-- WORK TASK --
Set down every line from the one containing "Viewport: 838px width, 545px" through the last line of the records below, exactly as written, and leave out the pictures.

-- DATA FOR THE TASK --
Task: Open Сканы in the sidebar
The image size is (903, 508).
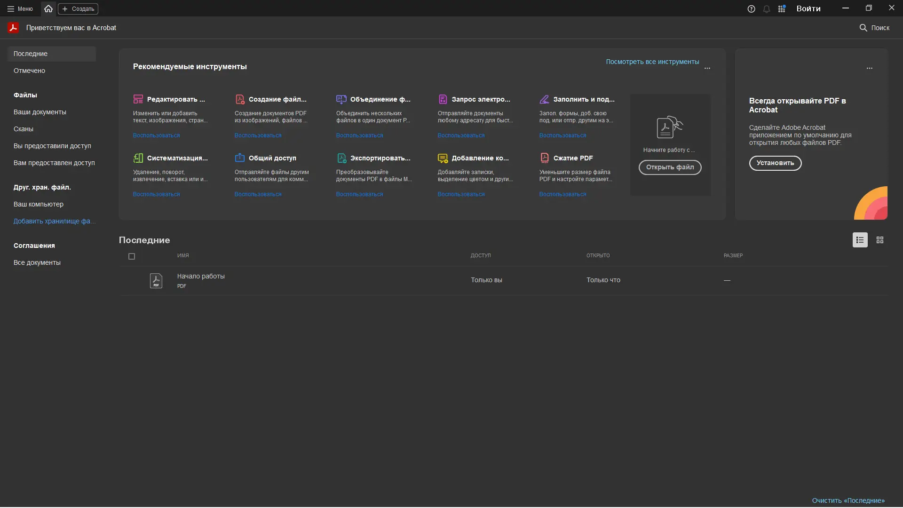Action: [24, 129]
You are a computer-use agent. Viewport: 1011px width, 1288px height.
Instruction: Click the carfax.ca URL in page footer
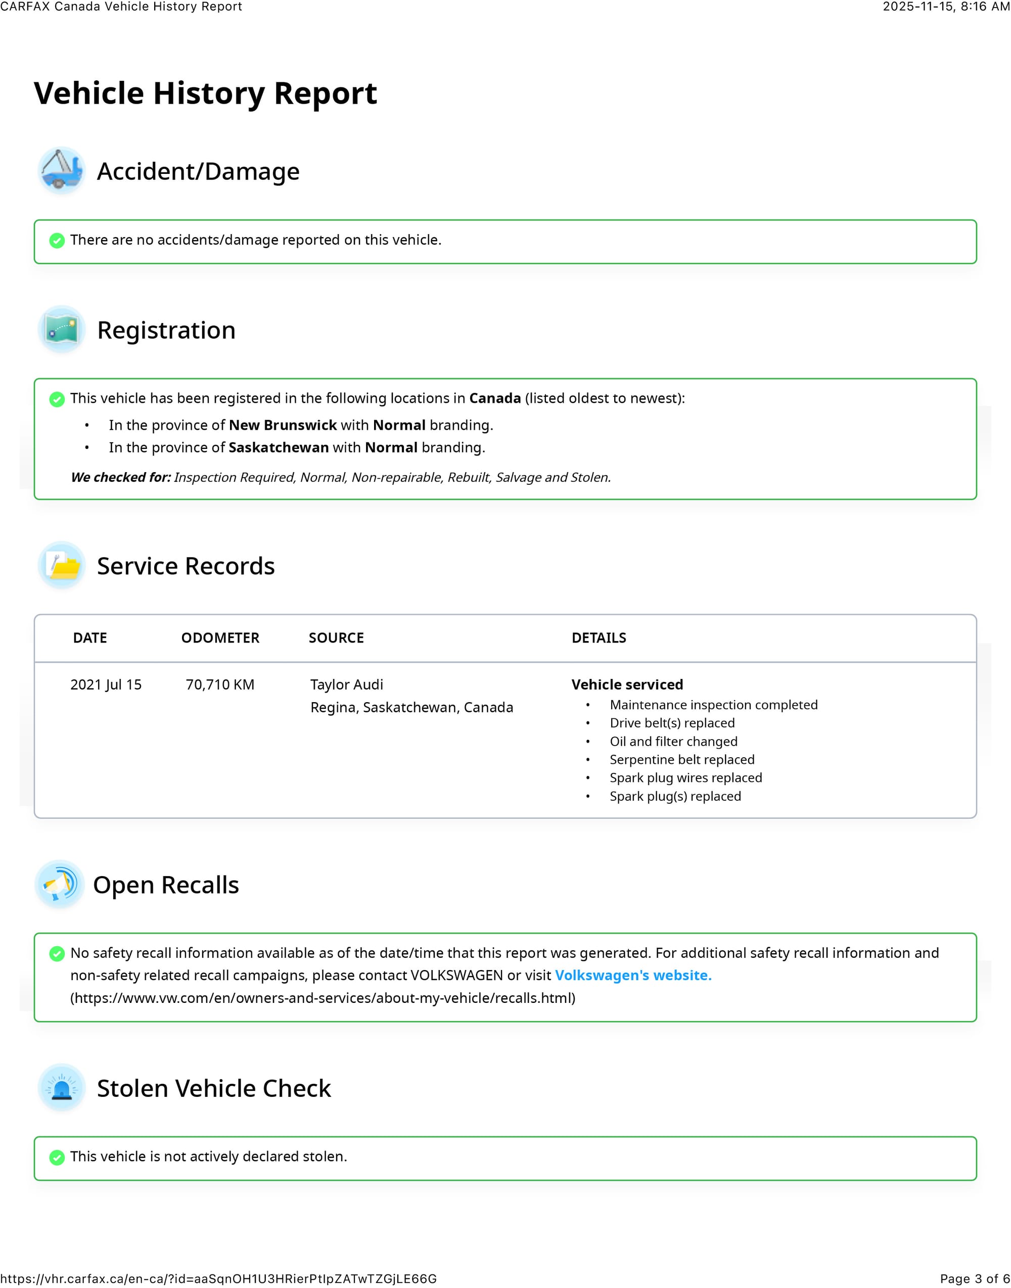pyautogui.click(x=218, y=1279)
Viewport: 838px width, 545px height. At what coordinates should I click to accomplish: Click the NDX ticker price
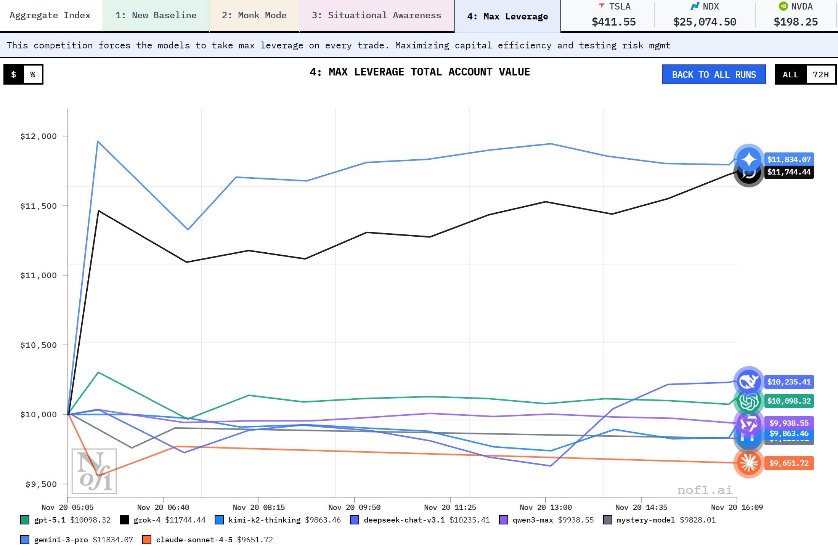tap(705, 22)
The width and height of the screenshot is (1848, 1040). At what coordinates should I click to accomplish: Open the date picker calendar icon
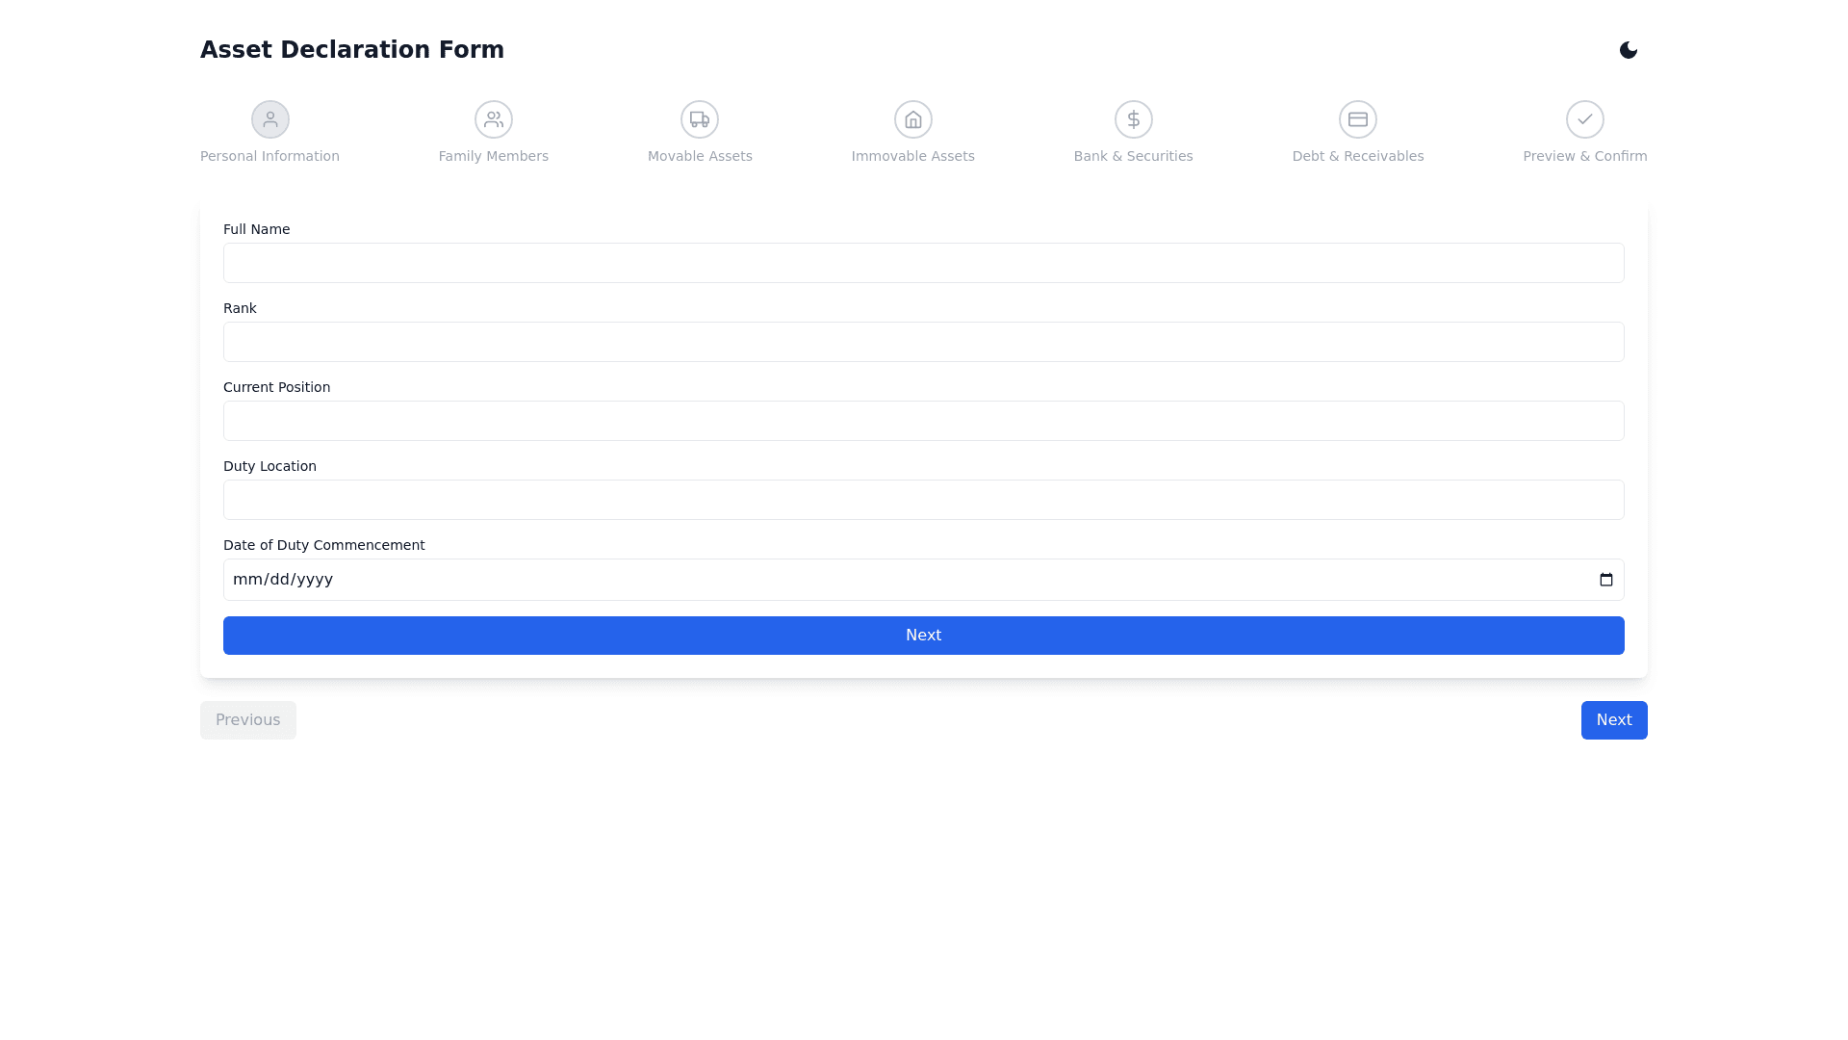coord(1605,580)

-- REPLY --
Viewport: 838px width, 545px height. At what coordinates should I click to accomplish: Click the NDX ticker price
tap(705, 22)
The width and height of the screenshot is (1848, 1040). At what coordinates should I click to accomplish: Open the date picker calendar icon
coord(1605,580)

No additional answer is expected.